Cast: Bhau Kadam, Mithali Jagtap, Neha Joshi, Atul Aaglavey, Jaywant Wadkar, Yatin Karyekar & Rajesh Shringarpure
Director: Amol Gole
Original Story: Uday Prakash (Based on ‘Dilli Ki Deewar’)
Quick Viewpoint: ‘Nashibvaan’ is a film that loses it’s a charm because of not being clear about what it wants to be & where it wants to belong? It starts like a non-commercial festival suited film but later throughout feels more in the commercial zone, in both types it succeeds to average extent.
- Bhau Kadam! For the major part of the film! He plays a man who starts off being the usual innocent Bhau we are familiar with but later he has been presented in grey shades in a non-judgemental way, where his evolution over the course of time (however there’s a big issue with ‘the course of time’) does feel believable! In fact, almost every character in the film can be looked as grey characters.
- The first half of the film even after being slightly repetitive manages to keep us invested completely. The refreshing aspect here is how ‘Nashibvaan’ has portrayed poverty! It isn’t melodramatic as it is mostly seen in other recent Marathi films.
- The film isn’t bothered to give a moral lecture about anything. Though it also means the film had to work harder on what exactly it wishes to say.
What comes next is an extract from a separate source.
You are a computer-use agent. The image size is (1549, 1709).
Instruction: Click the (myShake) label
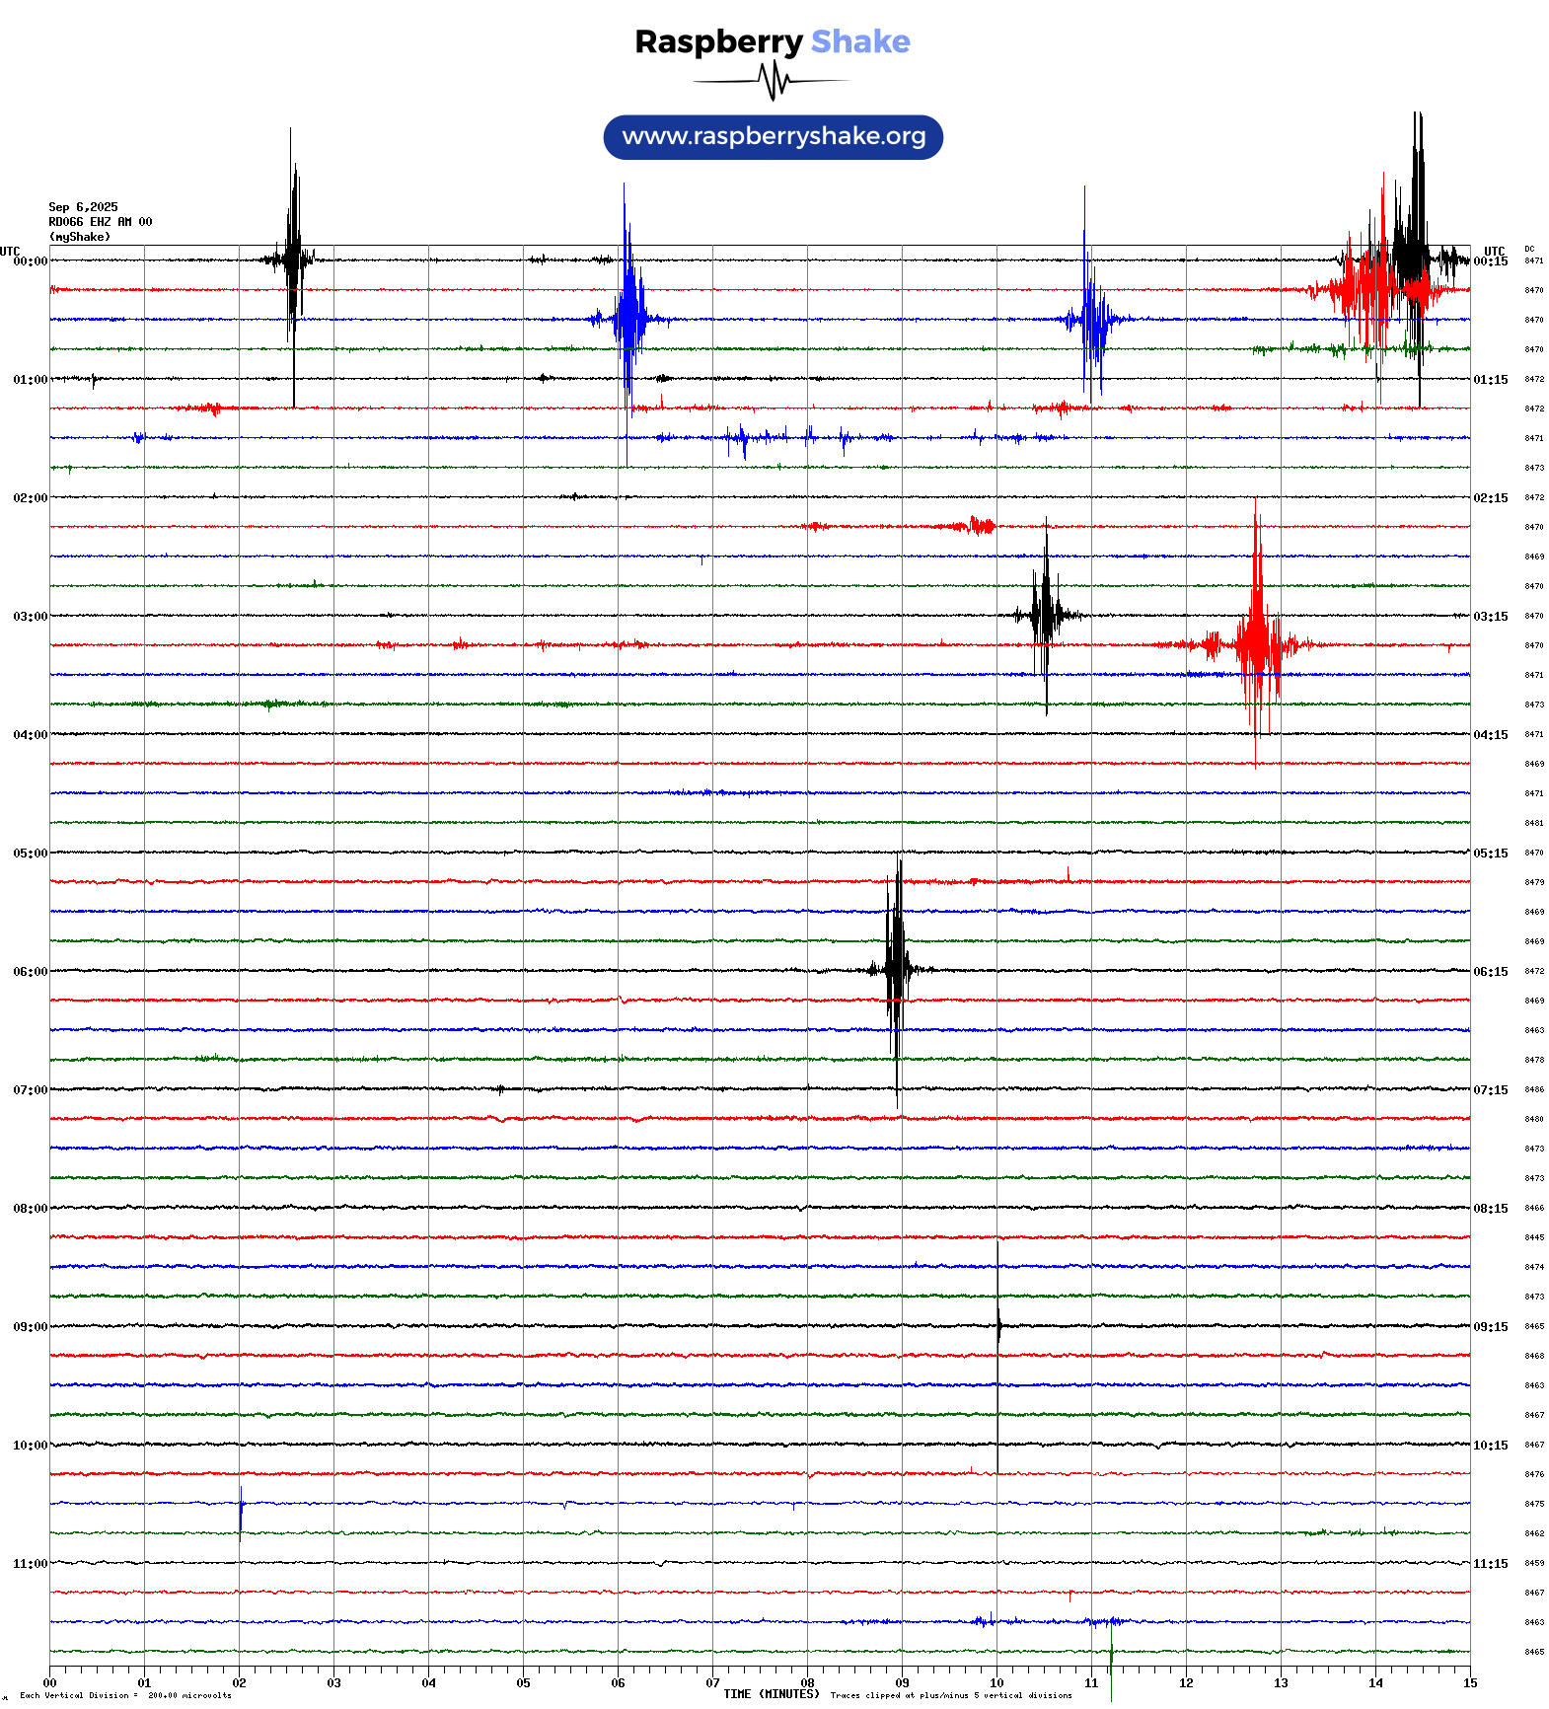coord(79,237)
- ‘The course of time’ has a major logical issue. Though the change of Bhau’s character is believable the period in which it happens doesn’t make sense. Beyond his character, even the transition that takes place in his house & their family’s lifestyle in so much less time just doesn’t make sense. The time period is the issue (it is of about three weeks, where it could have been of at least 6 months) not the plot point that changes their life!
- Bhau Kadam being the principal protagonist of the film, doesn’t get any defining moment by the end of the film. It feels the film only uses him for the sake of the plot & then leaves him with its consequences without making a definite closure for him in terms of what it wishes to say through the consequences.
- As said about Bhau’s lack of closure, the overall film too lacks the same. It’s not compulsory for every film to say anything specific but then those films are throughout constructed in the same way. ‘Nashibvaan’ is never an escapist or artistically dominant film, it is about the humans it deals with & hence a definite conclusion was essential.
- The film could have been much more sharply edited! At many occasions, scenes are repetitive & don’t contribute in taking the narrative forward. In fact, even within the scenes, there are countless shots that make us wonder why are they there? Maybe the filmmaker wished to capture the realism of that scenario but then as said earlier it is inconsistent in being a festival suited film.
- While Bhau Kadam’s performance might not be different from his usual style of acting, it works well. But Mithali Jagtap who is a National award-winning actress ends up giving an inconsistent performance. In her loud emotional outbursts she feels to be very typical & fake but in the silent moments, she is effective.
Final Verdict: Amol Gole has been around as a cinematographer & even as a producer for a while, so certainly there were expectations from this film. But ‘Nashibvaan‘ doesn’t quite reward us in a way it could have, had it been more specific & confident about the things it wanted to say.